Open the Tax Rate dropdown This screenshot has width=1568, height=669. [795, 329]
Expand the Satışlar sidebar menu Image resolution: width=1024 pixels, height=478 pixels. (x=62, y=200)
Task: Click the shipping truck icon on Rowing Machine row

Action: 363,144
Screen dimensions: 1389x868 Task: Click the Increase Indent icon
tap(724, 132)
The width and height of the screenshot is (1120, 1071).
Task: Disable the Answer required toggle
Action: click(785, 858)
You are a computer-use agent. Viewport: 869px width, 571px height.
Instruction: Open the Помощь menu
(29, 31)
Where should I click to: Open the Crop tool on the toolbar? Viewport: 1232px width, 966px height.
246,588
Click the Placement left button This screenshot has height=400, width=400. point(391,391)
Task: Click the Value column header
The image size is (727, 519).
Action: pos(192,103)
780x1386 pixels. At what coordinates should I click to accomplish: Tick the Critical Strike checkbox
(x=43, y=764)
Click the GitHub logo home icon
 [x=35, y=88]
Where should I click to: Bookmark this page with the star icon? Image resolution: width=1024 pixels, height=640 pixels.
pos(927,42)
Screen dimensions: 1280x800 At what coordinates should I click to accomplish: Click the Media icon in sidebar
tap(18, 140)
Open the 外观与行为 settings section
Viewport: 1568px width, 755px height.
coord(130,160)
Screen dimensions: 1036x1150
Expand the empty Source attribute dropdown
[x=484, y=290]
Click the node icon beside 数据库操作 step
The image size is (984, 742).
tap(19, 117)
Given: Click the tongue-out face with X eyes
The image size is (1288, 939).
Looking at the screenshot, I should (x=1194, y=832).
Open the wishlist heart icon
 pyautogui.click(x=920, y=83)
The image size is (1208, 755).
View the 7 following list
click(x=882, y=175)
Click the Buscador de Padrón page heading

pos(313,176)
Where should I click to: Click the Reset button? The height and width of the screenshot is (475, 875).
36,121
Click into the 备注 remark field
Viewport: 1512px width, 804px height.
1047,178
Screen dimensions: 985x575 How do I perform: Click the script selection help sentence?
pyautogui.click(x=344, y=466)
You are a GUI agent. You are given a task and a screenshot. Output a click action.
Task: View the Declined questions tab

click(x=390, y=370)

--- --- ---

> [Required work]: Can you give all of the rows above again, switching "Tax Rate" to "Discount" and leaving everything else unchanged?

> [Written answer]:
Open the Discount dropdown This screenshot has width=1568, height=669. [795, 329]
Expand the Satışlar sidebar menu Image resolution: width=1024 pixels, height=478 pixels. (x=62, y=200)
Task: Click the shipping truck icon on Rowing Machine row

Action: 363,144
Screen dimensions: 1389x868 Task: Click the Increase Indent icon
tap(724, 132)
The width and height of the screenshot is (1120, 1071).
Task: Disable the Answer required toggle
Action: click(785, 858)
You are a computer-use agent. Viewport: 869px width, 571px height.
Instruction: Open the Помощь menu
(29, 31)
Where should I click to: Open the Crop tool on the toolbar? Viewport: 1232px width, 966px height.
246,588
Click the Placement left button This screenshot has height=400, width=400. point(391,391)
Task: Click the Value column header
The image size is (727, 519).
Action: pos(192,103)
780x1386 pixels. At what coordinates should I click to accomplish: Tick the Critical Strike checkbox
(x=43, y=764)
Click the GitHub logo home icon
 [x=35, y=88]
Where should I click to: Bookmark this page with the star icon? Image resolution: width=1024 pixels, height=640 pixels.
pos(927,42)
Screen dimensions: 1280x800 At what coordinates should I click to accomplish: Click the Media icon in sidebar
tap(18, 140)
Open the 外观与行为 settings section
Viewport: 1568px width, 755px height.
coord(130,160)
Screen dimensions: 1036x1150
Expand the empty Source attribute dropdown
[x=484, y=290]
Click the node icon beside 数据库操作 step
The image size is (984, 742).
tap(19, 117)
Given: Click the tongue-out face with X eyes
The image size is (1288, 939).
Looking at the screenshot, I should (x=1194, y=832).
Open the wishlist heart icon
 pyautogui.click(x=920, y=83)
The image size is (1208, 755).
View the 7 following list
click(x=882, y=175)
Click the Buscador de Padrón page heading

pos(313,176)
Where should I click to: Click the Reset button? The height and width of the screenshot is (475, 875).
36,121
Click into the 备注 remark field
Viewport: 1512px width, 804px height.
1047,178
Screen dimensions: 985x575 How do I perform: Click the script selection help sentence?
pyautogui.click(x=344, y=466)
You are a GUI agent. You are given a task and a screenshot. Output a click action.
Task: View the Declined questions tab

click(x=390, y=370)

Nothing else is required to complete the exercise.